4. Nanomaterials as a Promising Tool for Eradicating Bacterial Resistance

As traditional drugs and antimicrobial agents fail in some cases to eradicate resistant bacteria and biofilms, the search for new tools is rising worldwide and is becoming a necessity. Several studies indicate that various types of nanomaterials (both organic and inorganic) have demonstrated promising results regarding antibacterial activity. It has also been claimed that the use of nanoparticles is one of the most promising strategies to overcome microbial drug resistance [24].

Nanomaterials are tiny particles with a range of diameter of 1–100 nm. At such a small scale the physicochemical and biological characteristics of these materials are essentially different from their bulk form [25,26][25][26]. Due to their high surface and small size effect, nanomaterials are potential candidates for applications in medical imaging, drug delivery, and disease diagnostics [25]. The size of the nanomaterials provides a large surface-area to volume ratio, which allows the binding of a large number of high affinity ligands, equipping nanoparticles with a multivalency in eradicating bacterial cells [27].

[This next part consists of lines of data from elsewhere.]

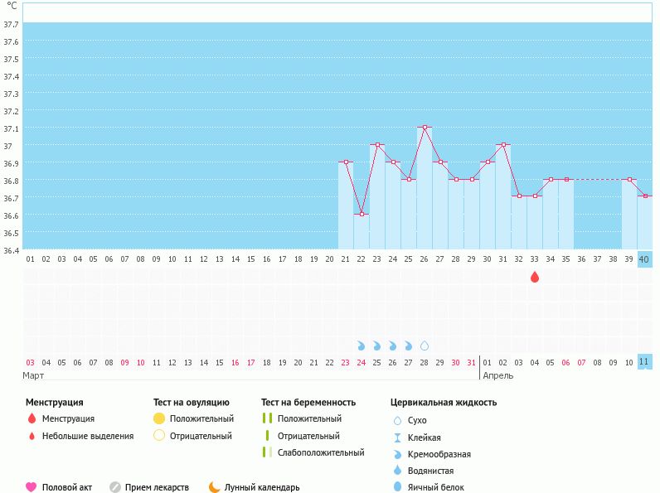Click the Клейкая cervical fluid legend icon
The image size is (660, 493).
coord(398,437)
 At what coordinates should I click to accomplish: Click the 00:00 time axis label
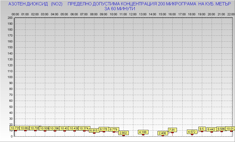(x=15, y=14)
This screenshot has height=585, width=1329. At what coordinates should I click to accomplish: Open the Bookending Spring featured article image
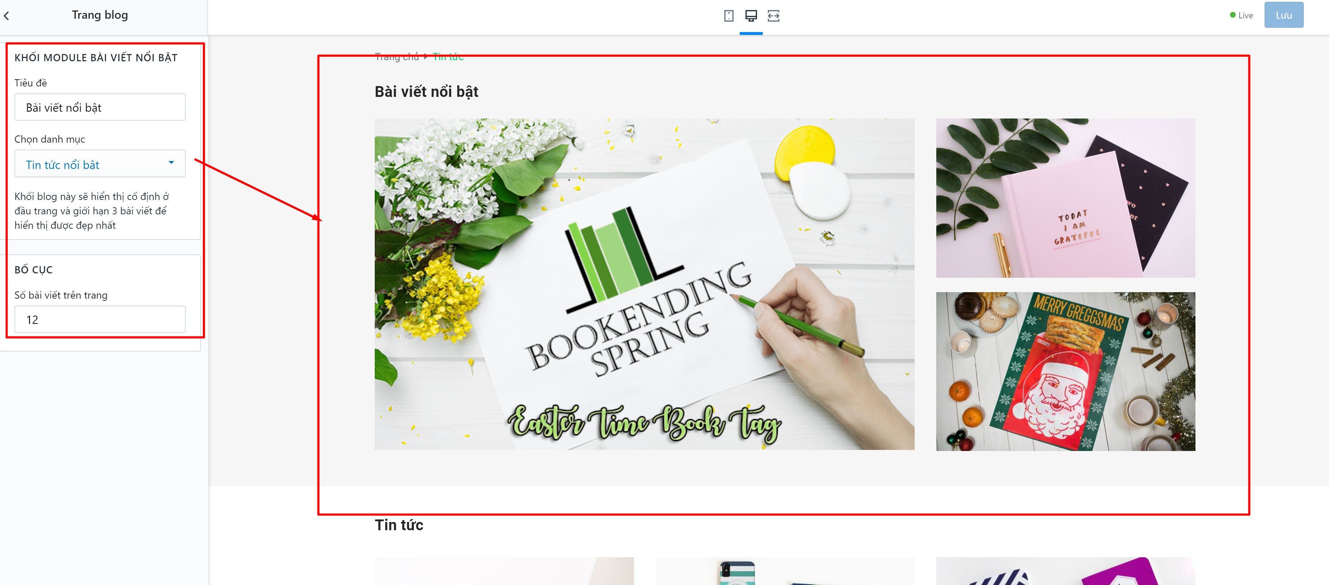[644, 284]
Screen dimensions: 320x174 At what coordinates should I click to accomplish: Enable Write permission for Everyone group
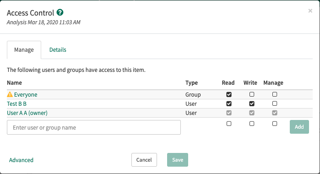point(252,94)
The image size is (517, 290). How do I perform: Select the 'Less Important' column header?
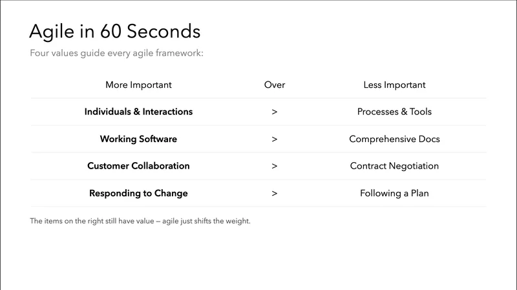coord(394,85)
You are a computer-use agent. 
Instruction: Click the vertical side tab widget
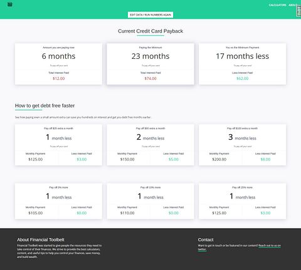[x=298, y=11]
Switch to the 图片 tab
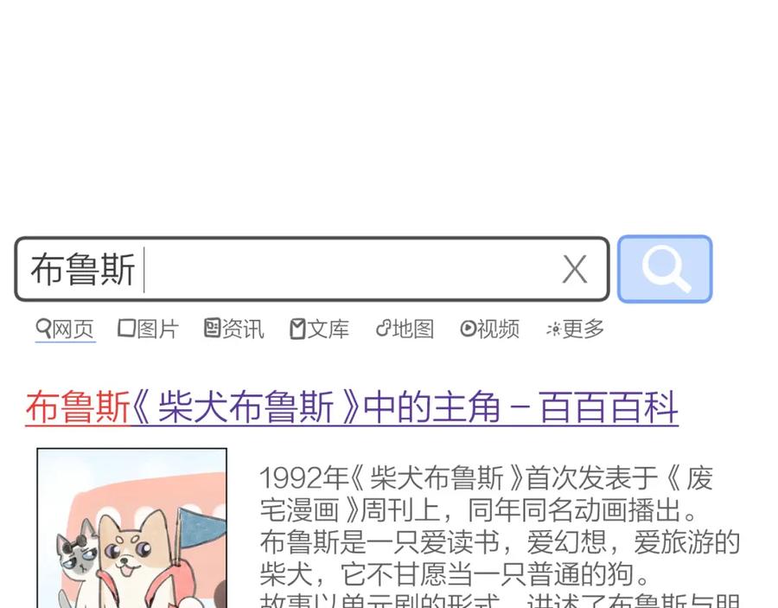 click(x=148, y=329)
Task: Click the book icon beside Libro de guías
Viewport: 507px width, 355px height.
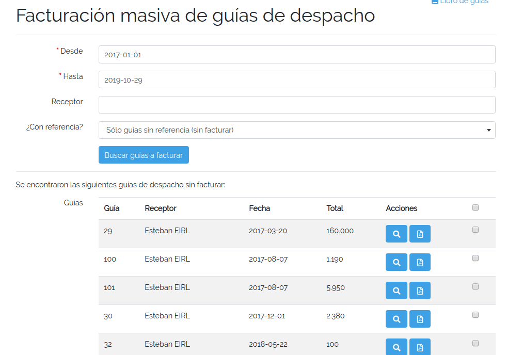Action: click(434, 2)
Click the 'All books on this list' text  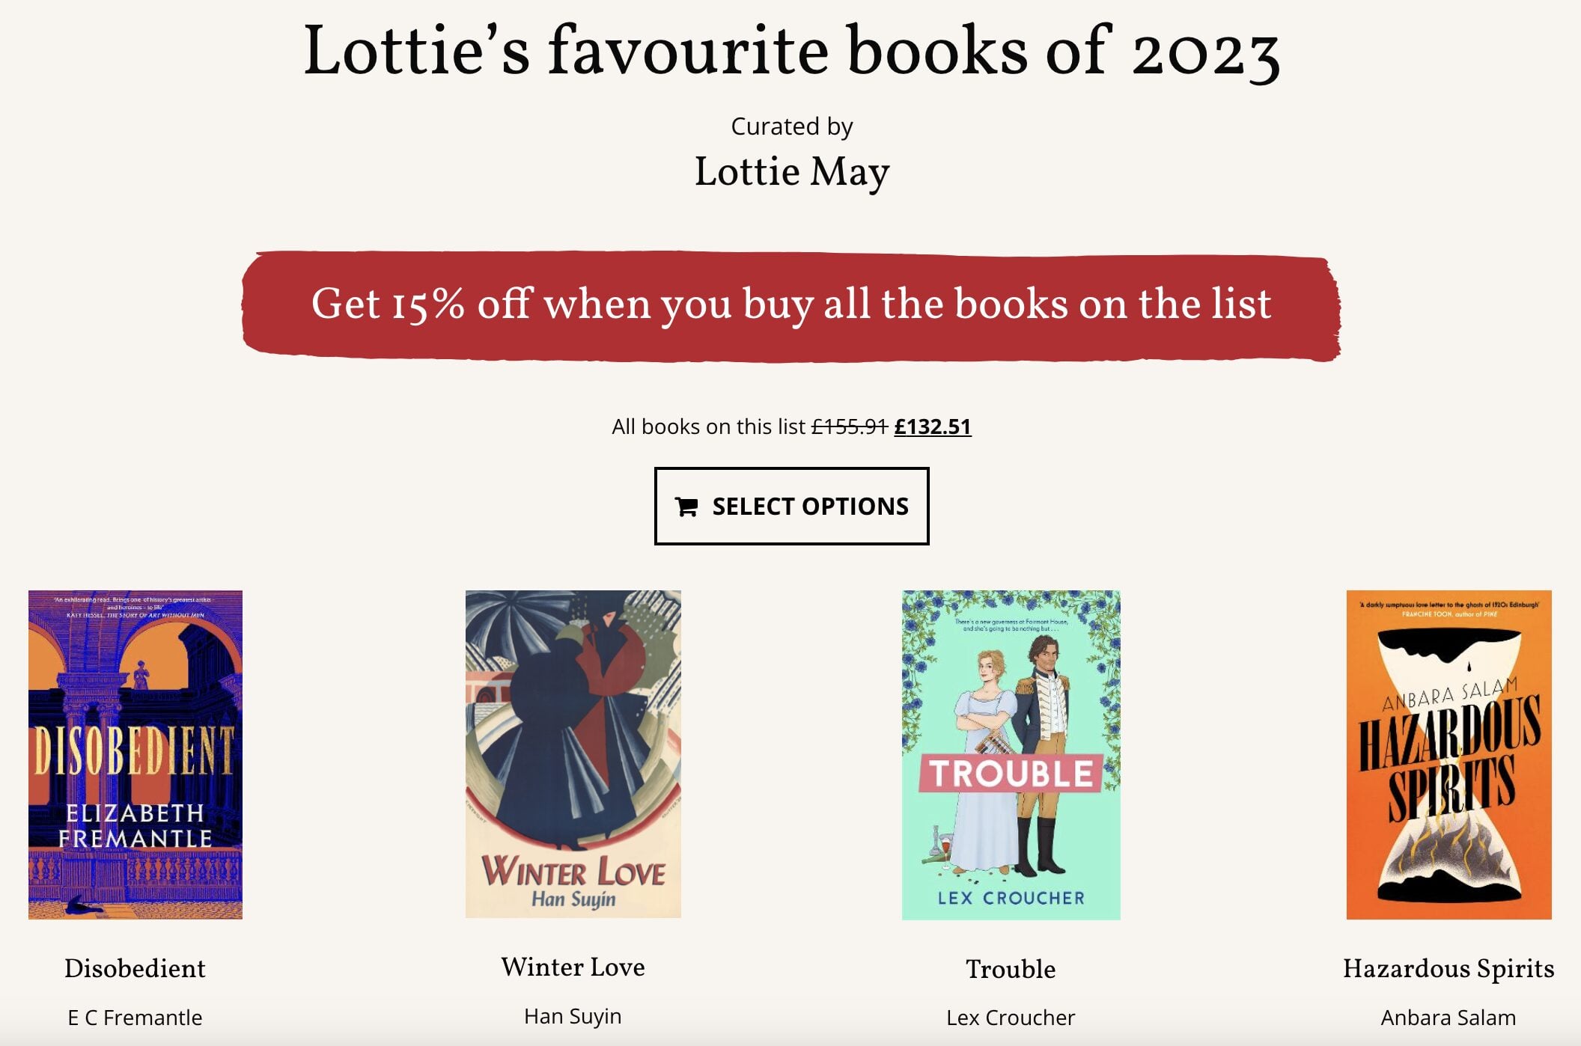708,426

There are several mechanisms by which nanomaterials exert their antibacterial properties. These are, as illustrated in Figure 2: (i) direct contact with the bacterial cell wall; (ii) inhibiting biofilm formation; (iii) triggering of both innate and acquired host immune responses; (iv) production of reactive oxygen species (ROS); and (v) initiation of intracellular effects (e.g., interactions with DNA and/or proteins). As nanomaterials do not possess the same mechanisms of action as regular antibiotics they can be of extreme use against multidrug resistant (MDR) bacteria [28].

Figure 2. Different mechanisms of action of nanoparticles (NPs) in bacterial cells. The combination of a multitude of cellular effects in a single nanomaterial may have a tremendous impact in fighting multidrug resistant (MDR) bacteria. DNA, deoxyribonucleic acid; ROS, reactive oxygen species; AuNPs, gold NPs; CuONPs, Copper oxide NPs; AgNPs, silver NPs; Fe3O4NPs, iron oxide NPs; ZnONPs, zinc oxide NPs. Reproduced from [28] with permission from Front. Microbiol., 2018.

Of the different inorganic nanomaterials that have been researched, photothermally activated nanoparticles with absorption in the visible near-infrared (NIR) region are gaining attention. This is due to their ability to increase the local temperature in the surrounding medium upon irradiation which, consequently, deactivates different types of bacteria [29] [29]. It is also worth mentioning that the NIR light in the so-called “biotransparent window” (750–900 nm) is considered safe for direct in vivo application and causes no damage to normal tissue (provided that irradiance limits are not breached, e.g., not exceeding 0.32 W/cm2 at 800 nm) [30,31][30][31].